More than 100 Dupont Circle area residents met with D.C. police officials last night to express concern about a series of 30 unsolved armed robberies there in the last two months, all apparently committed by the same man.
Police said they have good descriptions of the robber and some suspects in mind but need the help of circle-area residents to catch him.
"We believe this individual lives in this neighborhood," Capt. Joseph Maddox told the overflow audience in the community room at 3rd District headquarters.
"He has a good observation post in the area. This man seems to know when people come and go in the neighborhood."
The robber has threatened several of his victims, police said, but has not hurt anyone.
Several of those who were robbed attended last night's meeting and said a police sketch of a suspect drawn from descriptions they gave a police artist closely resembled the gunman.
The first of the 30 robberies occurred Dec. 1 at 18th and Swann streets NW, and the most recent on Jan. 27 at 17th and T streets NW, police said. The robber has struck at different hours, from early in the morning to late at night.
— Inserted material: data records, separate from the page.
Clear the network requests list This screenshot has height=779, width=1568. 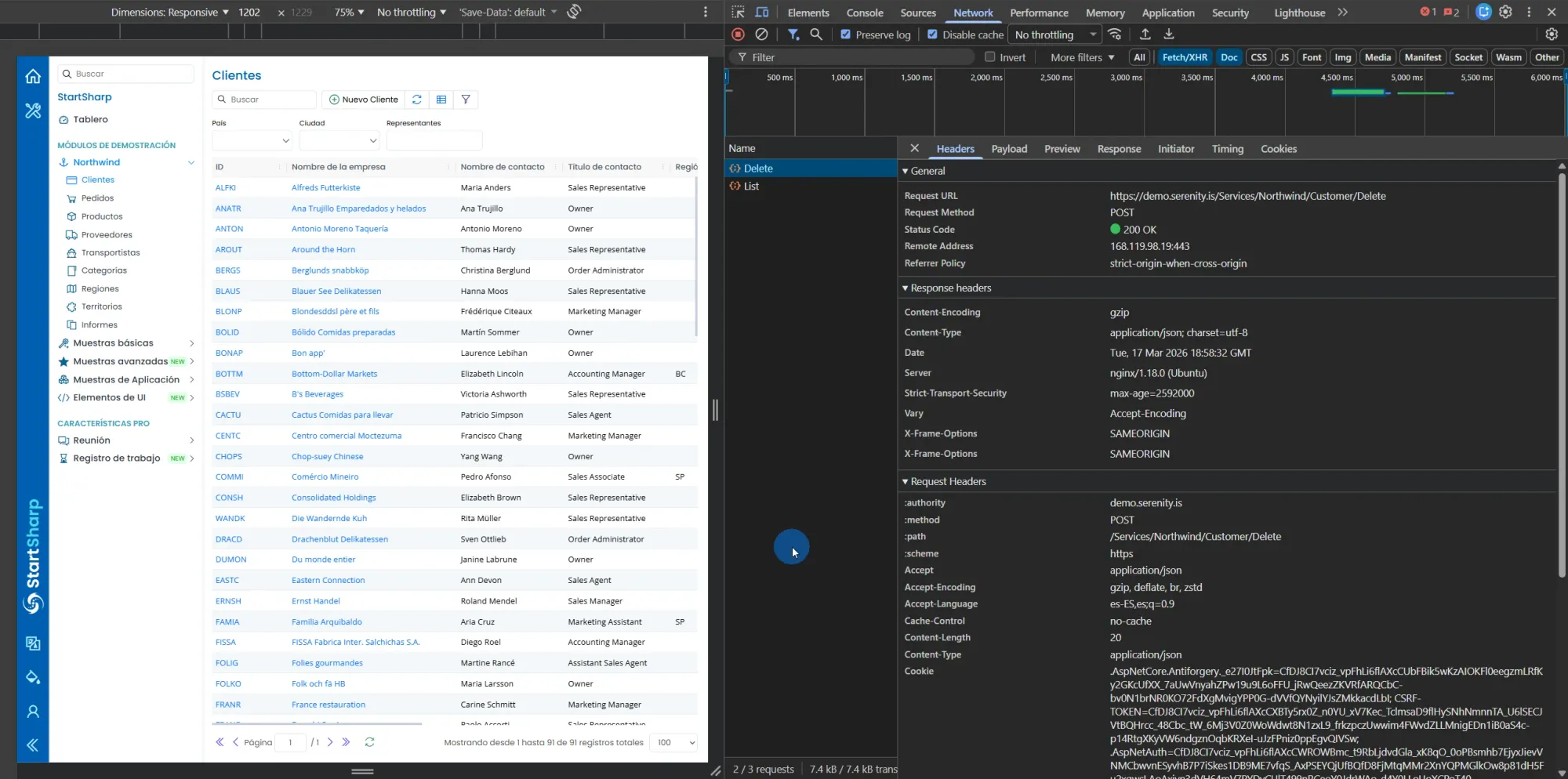coord(761,34)
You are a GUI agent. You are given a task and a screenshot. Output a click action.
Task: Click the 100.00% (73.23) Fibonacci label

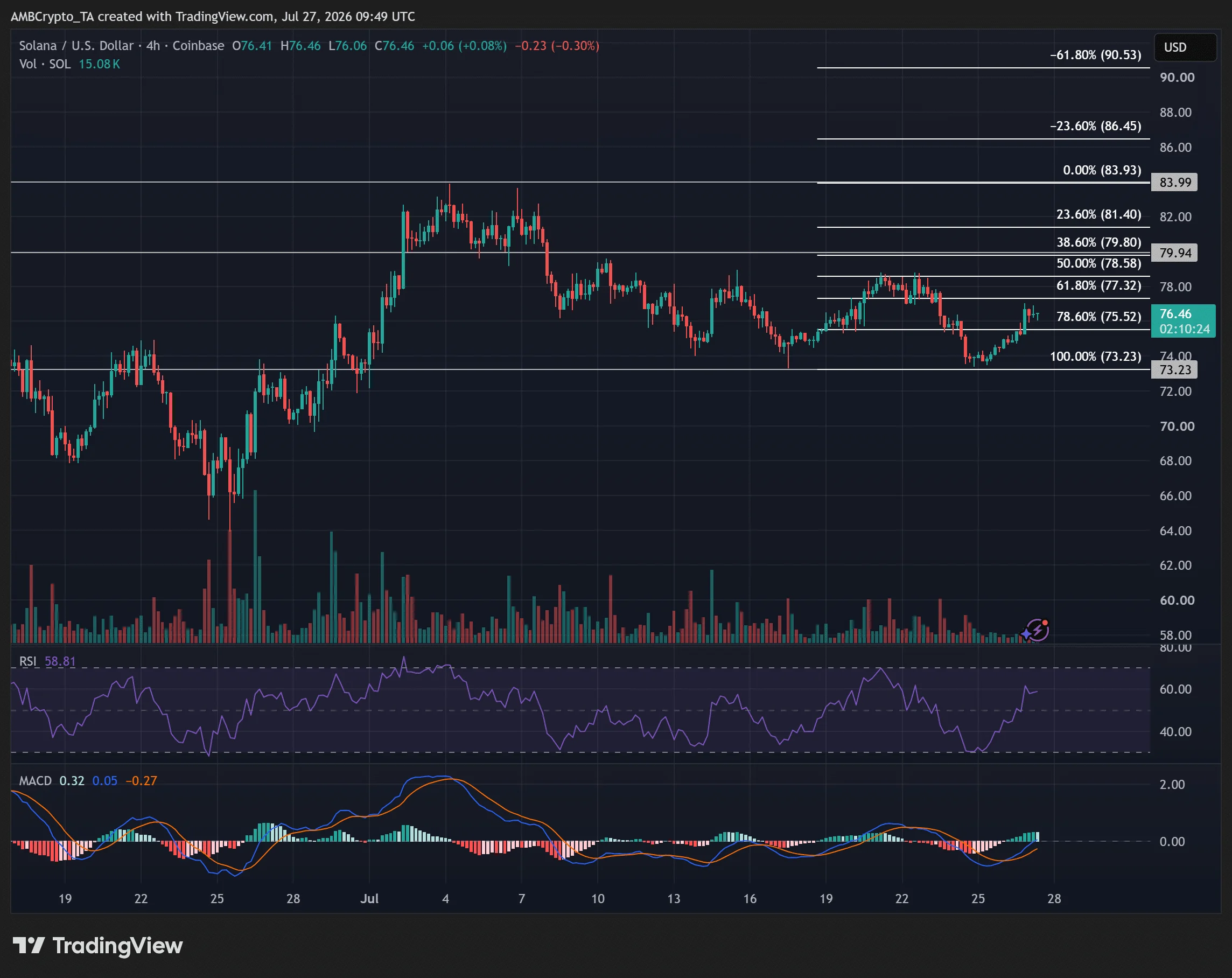pos(1095,357)
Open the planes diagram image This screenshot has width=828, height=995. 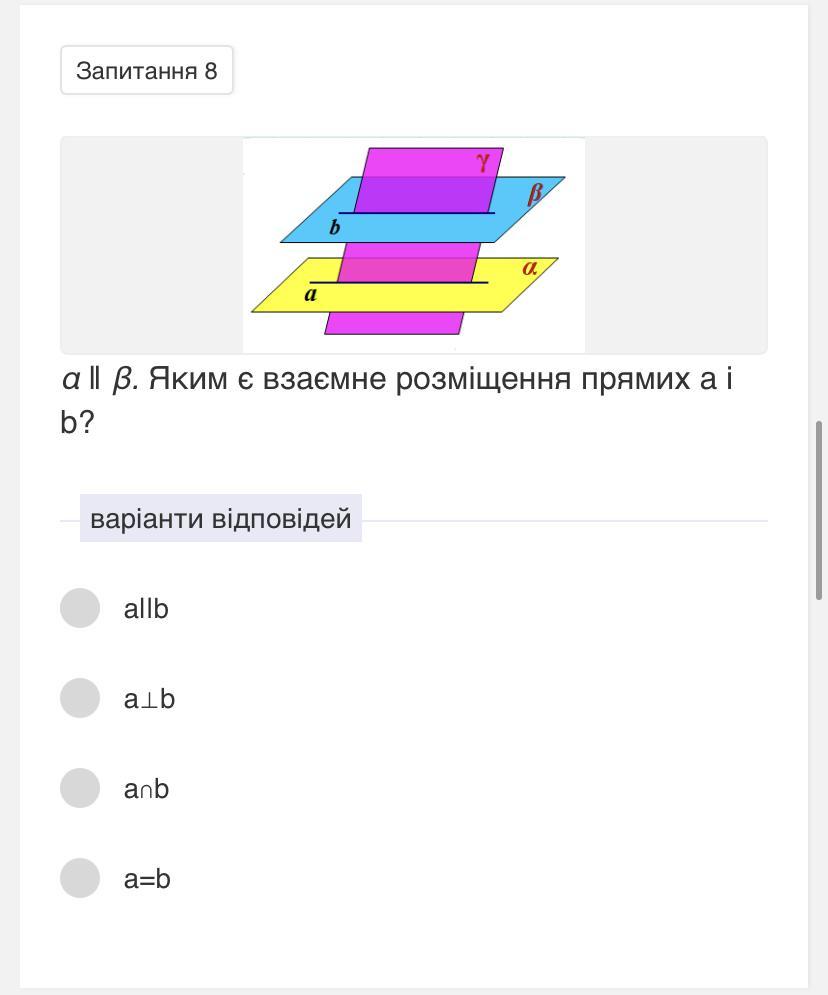tap(413, 245)
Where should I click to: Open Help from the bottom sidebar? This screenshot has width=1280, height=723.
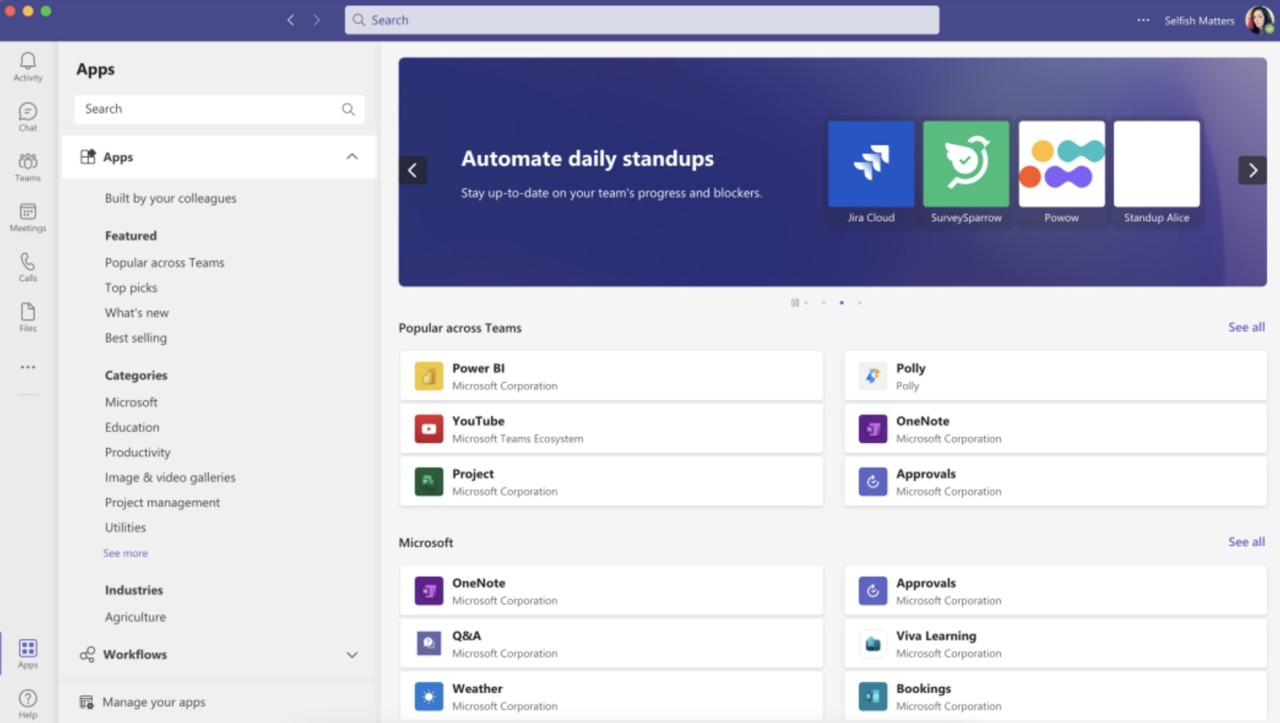point(27,700)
He wore some of the same items of clothing during most of his robberies--often a blue jacket or a rust-colored ski jacket--and on most occasions used a blue-steel handgun.
"He's very calm and cool," Maddox said.
One of those approached by the robber, accountant Bernard Fisken, said he was getting out of his car in an alley behind his office near 18th and T streets at 5:40 a.m. on Jan. 24 when a young man approached him. Fisken, a former military police officer, said, "I yelled at him, 'No,' because I knew what was happening. He took out a black gun and pointed it at me, and then he said, 'Give me your wallet.' I said, 'I don't have a wallet.'
"Then, like a crazy fool, I lunged at the gun, and yelled, 'Police, police.' I don't like people doing that."
He phoned 911, the police emergency number, and an officer arrived within seconds, Fisken said. But the problems started later, when he was not called by detectives from the police department's armed robbery squad for a followup investigation, Fisken said, and he failed in three telephone calls over the next eight days to reach an investigator.
Some other victims or people who witnessed some of the robberies were also critical, saying that in many instances robbery investigators failed to contact them, or that police were slow to respond to emergency calls.
The robbery squad's Lt. James Botler said the department has assembled a team of detectives and plainclothes officers to catch the suspect.